**RECORDS FOR THE TASK:**

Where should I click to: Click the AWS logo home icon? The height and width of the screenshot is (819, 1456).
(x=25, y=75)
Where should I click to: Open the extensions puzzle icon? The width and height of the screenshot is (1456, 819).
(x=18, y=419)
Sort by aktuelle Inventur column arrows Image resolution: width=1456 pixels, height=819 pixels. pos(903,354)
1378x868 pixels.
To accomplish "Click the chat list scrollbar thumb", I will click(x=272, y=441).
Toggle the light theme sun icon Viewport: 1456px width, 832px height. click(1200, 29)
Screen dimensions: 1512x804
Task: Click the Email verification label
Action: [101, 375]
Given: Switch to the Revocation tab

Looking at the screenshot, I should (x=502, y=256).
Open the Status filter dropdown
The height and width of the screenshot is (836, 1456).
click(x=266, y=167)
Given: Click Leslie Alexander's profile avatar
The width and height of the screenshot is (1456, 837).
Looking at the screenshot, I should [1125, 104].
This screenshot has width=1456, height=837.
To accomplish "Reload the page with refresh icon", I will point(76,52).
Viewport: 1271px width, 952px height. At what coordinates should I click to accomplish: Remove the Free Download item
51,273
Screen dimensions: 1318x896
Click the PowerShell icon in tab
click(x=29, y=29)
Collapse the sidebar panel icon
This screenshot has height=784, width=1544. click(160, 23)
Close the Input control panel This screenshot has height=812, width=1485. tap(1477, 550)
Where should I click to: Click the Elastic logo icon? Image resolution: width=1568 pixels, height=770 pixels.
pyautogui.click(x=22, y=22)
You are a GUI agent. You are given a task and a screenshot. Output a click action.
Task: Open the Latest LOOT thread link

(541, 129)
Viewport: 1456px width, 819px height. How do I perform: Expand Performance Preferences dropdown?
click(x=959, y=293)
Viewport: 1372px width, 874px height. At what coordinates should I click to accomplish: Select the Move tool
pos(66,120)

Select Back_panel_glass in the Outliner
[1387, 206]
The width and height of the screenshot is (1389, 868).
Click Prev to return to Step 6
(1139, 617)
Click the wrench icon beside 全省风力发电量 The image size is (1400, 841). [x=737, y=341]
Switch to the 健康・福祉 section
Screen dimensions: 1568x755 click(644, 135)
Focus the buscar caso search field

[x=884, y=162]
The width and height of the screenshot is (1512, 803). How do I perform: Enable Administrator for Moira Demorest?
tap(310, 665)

**THE PROBLEM:**
Look above for the line with "Click the PowerShell icon in tab" and the line with "Close the Input", and reproduce exactly those two lines plus every line between, nothing more.

**SOLUTION TO THE EXERCISE:**
Click the PowerShell icon in tab
click(x=29, y=29)
Collapse the sidebar panel icon
This screenshot has height=784, width=1544. click(160, 23)
Close the Input control panel This screenshot has height=812, width=1485. tap(1477, 550)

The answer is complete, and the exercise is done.